El paro que afecta a los mayores de 50-55 años es un drama personal, familiar y social, pero sobre el que se puede actuar con medidas puntuales más o menos eficaces según sea el ciclo económico. El paro masivo de los jóvenes menores de 30 años, por sistémico, es un problema de país. Un problema inquietante que exige reformas de fondo y largo alcance en terrenos diversos pero vinculados, como la conexión empresa-sistema educativo, la legislación laboral o la política de vivienda; un grave problema que ya está derivando en bolsas de desafección política que en algunos lugares son oportunamente explotadas por los enemigos de la convivencia y la democracia (“Nos habéis enseñado que ser pacíficos es inútil”; leído en una pancarta durante una manifestación en Barcelona); un problema de enorme transcendencia sobre el que ya han alertado instituciones que aún conservan prestigio y márgenes de autonomía, como el Banco de España o el Consejo Económico y Social, pero al que los partidos no dedicarán apenas atención en la inminente campaña electoral.
Es imprescindible un proyecto consensuado de utilización de los fondos europeos en el que ocupe un lugar preeminente el rescate de las generaciones que están quedando descolgadas
Los ingentes recursos que consume la crisis sanitaria provocada por el Coronavirus amenazan con frenar la hasta ahora única herramienta paliativa conocida, de nombre efectista (como todo lo que sale de la fábrica de eslóganes monclovita), el Plan de Choque por el Empleo Joven, pero de resultados altamente inciertos y de dudosa eficacia frente a la mayor amenaza que se cierne sobre el futuro de las jóvenes generaciones: el gasto desbocado, la desmesurada deuda acumulada que opera como lastre inmanejable, como implacable certeza de futuras penurias. Porque no hay ni habrá plan de choque verosímil, ni para los jóvenes, ni para los jubilados presentes o futuros, ni para la sanidad pública, ni para ningún vector esencial del país, si no se aborda antes el verdadero problema, que no es otro que la ausencia de un pacto de Estado que confronte en serio nuestra realidad con un plan de reformas conectadas entre sí, de largo alcance, con un programa realista de viabilidad de nuestra economía, cuyo paso primero debiera haber sido la presentación de un proyecto consensuado de utilización de los fondos europeos en el que ocupara un lugar preeminente el rescate de las generaciones que están quedando descolgadas.

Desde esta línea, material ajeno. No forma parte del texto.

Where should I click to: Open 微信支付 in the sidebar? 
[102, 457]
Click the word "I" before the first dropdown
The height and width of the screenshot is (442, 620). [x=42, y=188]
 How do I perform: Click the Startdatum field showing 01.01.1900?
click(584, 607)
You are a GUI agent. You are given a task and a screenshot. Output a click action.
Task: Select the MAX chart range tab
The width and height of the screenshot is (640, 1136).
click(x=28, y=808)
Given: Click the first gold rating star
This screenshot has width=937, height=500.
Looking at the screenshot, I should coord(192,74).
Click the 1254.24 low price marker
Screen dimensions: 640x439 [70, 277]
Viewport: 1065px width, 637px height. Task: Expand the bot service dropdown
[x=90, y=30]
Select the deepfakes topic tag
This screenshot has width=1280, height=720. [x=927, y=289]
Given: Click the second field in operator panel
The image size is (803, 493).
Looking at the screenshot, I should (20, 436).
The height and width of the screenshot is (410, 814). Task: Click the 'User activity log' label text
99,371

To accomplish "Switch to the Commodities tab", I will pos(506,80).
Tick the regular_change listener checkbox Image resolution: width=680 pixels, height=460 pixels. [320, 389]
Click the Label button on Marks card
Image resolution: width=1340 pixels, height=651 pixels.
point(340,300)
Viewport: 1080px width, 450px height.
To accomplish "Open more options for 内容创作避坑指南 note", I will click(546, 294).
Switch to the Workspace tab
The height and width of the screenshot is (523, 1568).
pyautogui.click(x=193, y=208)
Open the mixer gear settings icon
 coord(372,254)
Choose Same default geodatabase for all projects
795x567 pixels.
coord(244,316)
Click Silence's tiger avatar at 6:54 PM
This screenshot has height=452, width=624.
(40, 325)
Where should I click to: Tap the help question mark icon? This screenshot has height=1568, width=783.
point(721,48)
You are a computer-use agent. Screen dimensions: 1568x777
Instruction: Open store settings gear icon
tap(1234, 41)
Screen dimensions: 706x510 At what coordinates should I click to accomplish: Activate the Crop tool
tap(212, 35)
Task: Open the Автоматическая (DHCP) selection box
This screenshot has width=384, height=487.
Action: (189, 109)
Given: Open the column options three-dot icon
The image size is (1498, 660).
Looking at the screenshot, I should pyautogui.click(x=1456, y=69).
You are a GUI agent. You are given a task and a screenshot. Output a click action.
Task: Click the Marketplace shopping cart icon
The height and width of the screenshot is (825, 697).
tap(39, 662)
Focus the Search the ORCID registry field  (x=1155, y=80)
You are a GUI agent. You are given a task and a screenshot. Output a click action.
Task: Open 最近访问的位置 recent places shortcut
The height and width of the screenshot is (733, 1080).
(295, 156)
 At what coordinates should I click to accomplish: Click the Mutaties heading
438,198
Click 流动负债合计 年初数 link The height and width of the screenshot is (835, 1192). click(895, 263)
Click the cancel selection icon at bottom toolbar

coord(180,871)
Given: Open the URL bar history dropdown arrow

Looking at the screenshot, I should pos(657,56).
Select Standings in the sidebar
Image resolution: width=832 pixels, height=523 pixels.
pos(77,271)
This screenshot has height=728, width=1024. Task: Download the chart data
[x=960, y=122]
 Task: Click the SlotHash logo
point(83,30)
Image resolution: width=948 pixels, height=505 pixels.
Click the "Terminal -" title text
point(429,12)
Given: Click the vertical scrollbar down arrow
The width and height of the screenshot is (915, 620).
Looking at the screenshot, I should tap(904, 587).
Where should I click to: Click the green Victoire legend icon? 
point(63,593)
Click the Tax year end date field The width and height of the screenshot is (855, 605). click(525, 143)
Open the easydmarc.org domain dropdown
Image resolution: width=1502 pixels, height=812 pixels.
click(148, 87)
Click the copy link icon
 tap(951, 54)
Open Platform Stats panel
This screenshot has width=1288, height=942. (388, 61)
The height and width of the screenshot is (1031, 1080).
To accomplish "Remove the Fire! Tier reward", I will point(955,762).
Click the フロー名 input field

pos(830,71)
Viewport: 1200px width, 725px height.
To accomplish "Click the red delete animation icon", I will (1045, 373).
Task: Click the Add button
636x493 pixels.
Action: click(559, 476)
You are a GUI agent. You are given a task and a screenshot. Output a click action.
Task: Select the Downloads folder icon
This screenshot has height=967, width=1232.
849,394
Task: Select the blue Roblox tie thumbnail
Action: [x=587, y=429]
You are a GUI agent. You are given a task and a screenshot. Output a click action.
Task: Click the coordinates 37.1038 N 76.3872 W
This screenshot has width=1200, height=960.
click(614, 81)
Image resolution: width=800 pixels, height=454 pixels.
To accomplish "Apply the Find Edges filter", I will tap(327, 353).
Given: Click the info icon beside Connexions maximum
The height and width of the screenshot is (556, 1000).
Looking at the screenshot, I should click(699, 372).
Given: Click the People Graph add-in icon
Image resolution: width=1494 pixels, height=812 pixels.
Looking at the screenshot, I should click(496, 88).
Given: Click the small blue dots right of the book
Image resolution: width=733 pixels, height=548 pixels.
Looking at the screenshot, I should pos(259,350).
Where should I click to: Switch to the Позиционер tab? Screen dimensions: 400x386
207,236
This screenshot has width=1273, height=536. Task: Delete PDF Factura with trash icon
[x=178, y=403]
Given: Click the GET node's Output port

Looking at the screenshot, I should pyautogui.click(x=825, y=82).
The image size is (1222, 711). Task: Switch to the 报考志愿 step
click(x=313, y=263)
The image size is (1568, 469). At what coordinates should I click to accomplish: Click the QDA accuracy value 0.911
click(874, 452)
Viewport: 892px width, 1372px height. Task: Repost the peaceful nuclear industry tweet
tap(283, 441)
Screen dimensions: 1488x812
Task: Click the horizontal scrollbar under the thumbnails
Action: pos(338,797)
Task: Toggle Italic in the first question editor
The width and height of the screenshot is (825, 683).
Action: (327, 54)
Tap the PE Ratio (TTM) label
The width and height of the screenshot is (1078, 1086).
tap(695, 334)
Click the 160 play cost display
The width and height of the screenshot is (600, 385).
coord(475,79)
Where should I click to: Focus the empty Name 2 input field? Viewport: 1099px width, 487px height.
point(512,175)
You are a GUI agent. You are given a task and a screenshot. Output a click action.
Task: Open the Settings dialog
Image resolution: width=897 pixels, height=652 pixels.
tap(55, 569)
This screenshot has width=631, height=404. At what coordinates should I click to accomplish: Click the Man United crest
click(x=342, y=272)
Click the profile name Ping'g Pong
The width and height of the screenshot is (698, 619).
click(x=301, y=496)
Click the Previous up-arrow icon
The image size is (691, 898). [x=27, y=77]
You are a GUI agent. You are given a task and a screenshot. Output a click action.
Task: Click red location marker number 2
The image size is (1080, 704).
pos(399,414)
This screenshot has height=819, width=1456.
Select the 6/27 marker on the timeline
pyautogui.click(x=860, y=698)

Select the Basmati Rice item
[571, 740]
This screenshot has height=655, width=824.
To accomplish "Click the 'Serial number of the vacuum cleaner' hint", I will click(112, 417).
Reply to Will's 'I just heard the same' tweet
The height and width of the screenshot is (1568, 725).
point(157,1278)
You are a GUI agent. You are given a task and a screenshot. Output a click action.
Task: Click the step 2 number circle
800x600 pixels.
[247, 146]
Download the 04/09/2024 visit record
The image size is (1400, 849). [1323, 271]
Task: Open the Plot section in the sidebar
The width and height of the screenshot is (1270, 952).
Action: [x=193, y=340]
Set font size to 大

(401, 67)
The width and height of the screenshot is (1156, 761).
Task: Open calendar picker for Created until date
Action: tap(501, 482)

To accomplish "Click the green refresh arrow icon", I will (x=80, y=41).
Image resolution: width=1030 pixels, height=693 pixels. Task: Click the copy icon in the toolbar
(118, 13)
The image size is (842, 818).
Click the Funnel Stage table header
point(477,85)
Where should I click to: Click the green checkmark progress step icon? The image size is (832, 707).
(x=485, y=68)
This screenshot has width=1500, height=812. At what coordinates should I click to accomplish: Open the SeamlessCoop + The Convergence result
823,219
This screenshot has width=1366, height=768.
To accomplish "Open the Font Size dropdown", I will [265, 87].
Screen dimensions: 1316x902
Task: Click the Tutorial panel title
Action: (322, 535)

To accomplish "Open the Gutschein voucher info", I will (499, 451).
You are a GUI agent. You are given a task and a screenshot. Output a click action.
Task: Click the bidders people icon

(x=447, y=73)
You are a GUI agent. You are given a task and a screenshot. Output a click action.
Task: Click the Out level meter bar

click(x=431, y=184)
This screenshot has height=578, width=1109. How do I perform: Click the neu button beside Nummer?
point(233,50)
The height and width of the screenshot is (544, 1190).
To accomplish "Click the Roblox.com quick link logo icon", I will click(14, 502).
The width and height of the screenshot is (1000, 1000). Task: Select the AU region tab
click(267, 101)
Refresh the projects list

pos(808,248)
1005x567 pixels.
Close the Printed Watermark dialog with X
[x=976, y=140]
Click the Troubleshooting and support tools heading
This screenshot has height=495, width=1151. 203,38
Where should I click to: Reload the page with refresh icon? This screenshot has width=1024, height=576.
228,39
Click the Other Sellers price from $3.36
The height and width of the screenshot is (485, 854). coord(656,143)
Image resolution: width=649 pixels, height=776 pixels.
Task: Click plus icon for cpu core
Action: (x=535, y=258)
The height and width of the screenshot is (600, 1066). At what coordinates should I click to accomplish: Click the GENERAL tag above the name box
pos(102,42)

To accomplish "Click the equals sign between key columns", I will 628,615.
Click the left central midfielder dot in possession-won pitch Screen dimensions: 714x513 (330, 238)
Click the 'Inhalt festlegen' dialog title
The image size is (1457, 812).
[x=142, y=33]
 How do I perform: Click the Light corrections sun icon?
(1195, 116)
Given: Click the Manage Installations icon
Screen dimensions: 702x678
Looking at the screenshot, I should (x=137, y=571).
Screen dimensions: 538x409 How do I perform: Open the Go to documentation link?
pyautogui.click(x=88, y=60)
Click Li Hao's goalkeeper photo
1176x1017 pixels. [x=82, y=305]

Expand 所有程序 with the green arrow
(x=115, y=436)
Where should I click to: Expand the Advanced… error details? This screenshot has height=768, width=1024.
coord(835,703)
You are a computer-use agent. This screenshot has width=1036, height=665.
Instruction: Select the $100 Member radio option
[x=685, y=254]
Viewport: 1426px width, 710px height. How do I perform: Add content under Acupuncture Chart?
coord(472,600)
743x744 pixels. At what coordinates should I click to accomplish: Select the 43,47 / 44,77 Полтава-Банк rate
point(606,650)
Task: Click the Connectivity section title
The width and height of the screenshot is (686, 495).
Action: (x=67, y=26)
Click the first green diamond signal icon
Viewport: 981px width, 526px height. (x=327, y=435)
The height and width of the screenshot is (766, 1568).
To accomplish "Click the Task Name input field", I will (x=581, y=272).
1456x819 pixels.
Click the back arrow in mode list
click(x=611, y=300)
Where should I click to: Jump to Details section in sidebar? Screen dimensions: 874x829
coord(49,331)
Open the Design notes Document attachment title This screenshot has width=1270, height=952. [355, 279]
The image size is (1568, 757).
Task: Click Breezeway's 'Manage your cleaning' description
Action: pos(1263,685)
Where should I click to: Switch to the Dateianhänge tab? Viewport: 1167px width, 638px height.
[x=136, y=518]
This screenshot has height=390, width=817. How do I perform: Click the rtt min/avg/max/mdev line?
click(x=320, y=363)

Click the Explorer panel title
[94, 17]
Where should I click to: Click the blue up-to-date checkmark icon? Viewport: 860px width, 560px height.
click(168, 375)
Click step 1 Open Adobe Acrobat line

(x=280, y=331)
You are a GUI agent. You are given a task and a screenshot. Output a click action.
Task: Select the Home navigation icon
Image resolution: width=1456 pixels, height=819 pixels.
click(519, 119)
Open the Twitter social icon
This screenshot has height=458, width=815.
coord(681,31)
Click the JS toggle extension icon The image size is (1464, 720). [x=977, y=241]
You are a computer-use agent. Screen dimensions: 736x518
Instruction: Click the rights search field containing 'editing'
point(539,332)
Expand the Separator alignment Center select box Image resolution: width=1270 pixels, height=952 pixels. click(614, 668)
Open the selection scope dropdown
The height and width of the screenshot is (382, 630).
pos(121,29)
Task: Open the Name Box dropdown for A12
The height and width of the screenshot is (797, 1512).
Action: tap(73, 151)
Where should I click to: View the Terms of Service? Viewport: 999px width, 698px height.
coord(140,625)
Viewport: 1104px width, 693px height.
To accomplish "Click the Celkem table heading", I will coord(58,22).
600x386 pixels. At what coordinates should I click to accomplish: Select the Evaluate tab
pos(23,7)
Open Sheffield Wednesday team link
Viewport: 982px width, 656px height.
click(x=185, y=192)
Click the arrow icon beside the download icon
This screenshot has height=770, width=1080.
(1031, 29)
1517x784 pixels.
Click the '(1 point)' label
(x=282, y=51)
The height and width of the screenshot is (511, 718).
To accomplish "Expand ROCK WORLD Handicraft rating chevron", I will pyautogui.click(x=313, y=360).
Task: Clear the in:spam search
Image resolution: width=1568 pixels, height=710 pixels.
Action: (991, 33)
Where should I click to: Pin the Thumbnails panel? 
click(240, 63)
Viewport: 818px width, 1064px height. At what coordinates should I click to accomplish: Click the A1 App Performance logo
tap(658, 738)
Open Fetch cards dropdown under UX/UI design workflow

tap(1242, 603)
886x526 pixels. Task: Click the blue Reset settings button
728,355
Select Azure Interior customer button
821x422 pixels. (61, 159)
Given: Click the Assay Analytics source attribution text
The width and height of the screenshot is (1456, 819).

Hay serias dudas acerca de la capacidad de este Gobierno para gestionar los fondos de la UE. Y no es de extrañar. El año pasado, un estudio del Tribunal de Cuentas Europeo nos ponía en evidencia al desvelar que España apenas gasta el 39% de las ayudas a las que tiene derecho, el tercer peor resultado de la UE-27, solo por delante de Croacia e Italia. Que sepamos, la indecorosa revelación no provocó la menor respuesta en el seno del Ejecutivo, ni el menor movimiento que sugiera una modificación urgente de los mecanismos de gestión de los fondos europeos. De pena. Claro que, a partir de ahora, todo va a cambiar (paso al modo ironía). La integración de la ministra de Trabajo en la comisión que supervisa el CNI le va a dar la vuelta al calcetín. Yolanda Díaz es un caso único en Europa. Debe ser la única titular de Trabajo a la que le falta tiempo para arreglar el problema del paro pero le sobra para controlar a los espías. Pues eso, de pena; o de risa.